In order to solve this problem, an X-ray image diagnosis (Talbot system) using an X-ray Talbot-Lau interferometer capable of acquiring a phase contrast image using an X-ray source used in medical practice has been conventionally expected.
In the Talbot-Lau interferometer, as shown in FIG. 3, a G0 lattice, a G1 lattice, and a G2 lattice are arranged between a medical X-ray tube and an FPD, respectively, and refraction of X-rays by a subject is visualized as moire fringes. X-rays are irradiated in the longitudinal direction from the X-ray source arranged in an upper portion, and reach an image detector through G0, a subject, G1, and G2.
As a method of manufacturing a lattice, for example, a method in which a silicon wafer having high X-ray transparency is etched to provide lattice-shaped recesses and a heavy metal having high X-ray shielding properties is filled therein is known.
However, with the above-described method, it is difficult to increase the area due to the size of an available silicon wafer, restrictions on an etching apparatus, or the like, and an object to be photographed is limited to a small part.

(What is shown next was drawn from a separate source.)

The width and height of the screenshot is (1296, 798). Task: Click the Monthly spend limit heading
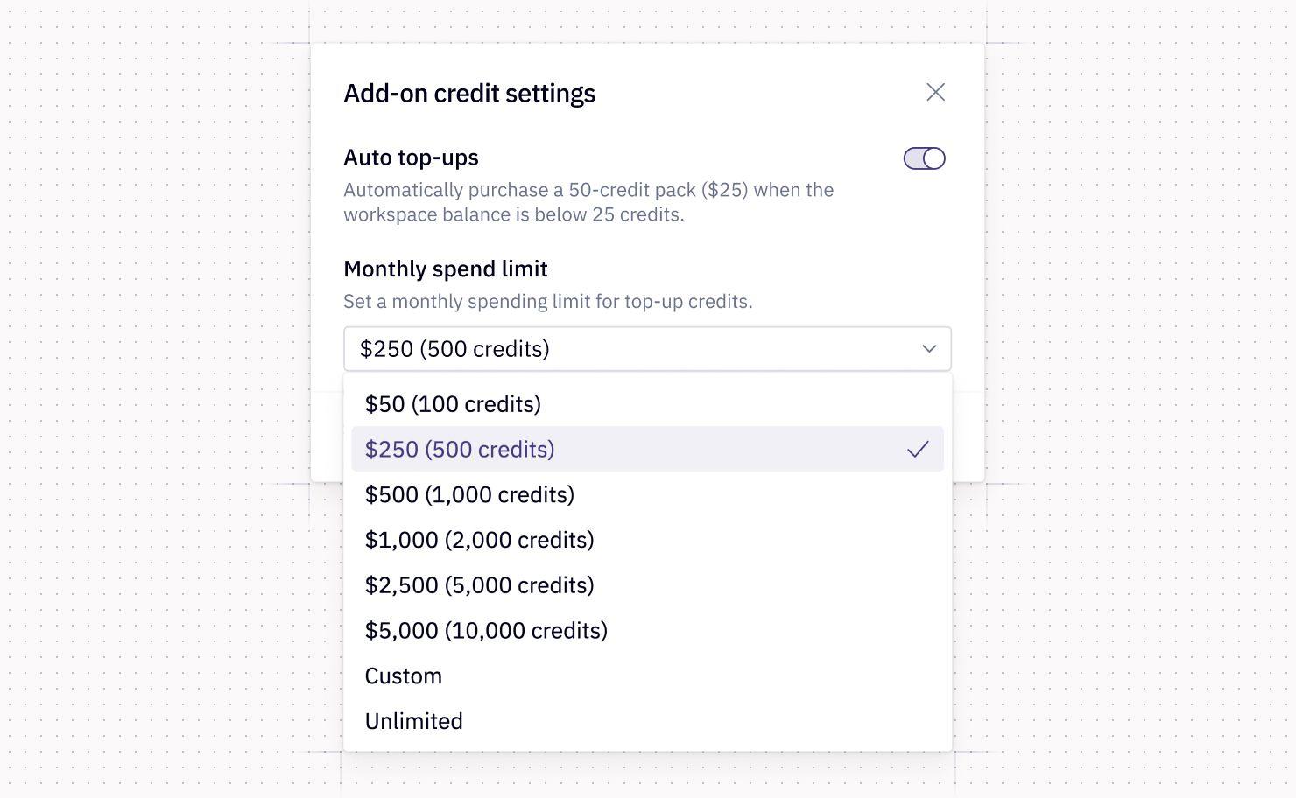point(446,269)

It is not easy to form a deep recess in a silicon wafer by etching, and it is also difficult to evenly fill a metal up to the depth of the recess, and therefore, it is difficult to fabricate a lattice having a thickness enough to sufficiently shield X-rays. For this reason, particularly under high-voltage photographing conditions, X-rays pass through such a lattice, resulting in failure to obtain a favorable image.
On the other hand, it is also considered to adopt a lattice-shaped scintillator having a lattice function added to a scintillator constituting an image detector.

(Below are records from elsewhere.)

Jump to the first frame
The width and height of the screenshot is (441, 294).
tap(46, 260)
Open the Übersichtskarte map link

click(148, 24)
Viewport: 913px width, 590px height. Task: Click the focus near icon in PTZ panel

For example, “Structured scintillator for x-ray grating interferometry” (Paul Scherrer Institute (PSI)), Applied Physics Letter 98, 171107 (2011) discloses a lattice-shaped scintillator in which a groove of a lattice fabricated by etching a silicon wafer is filled with a phosphor (CsI).
However, in the above method, since a silicon wafer is used as in the above-described method of manufacturing a G2 lattice, problems caused by a silicon wafer such as constraints of the area of the wafer and difficulty in thickening the wafer are not improved. Furthermore, a new problem that emission of CsI attenuates due to repeated collisions on a wall of a silicon lattice, whereby the luminance decreases has been brought about.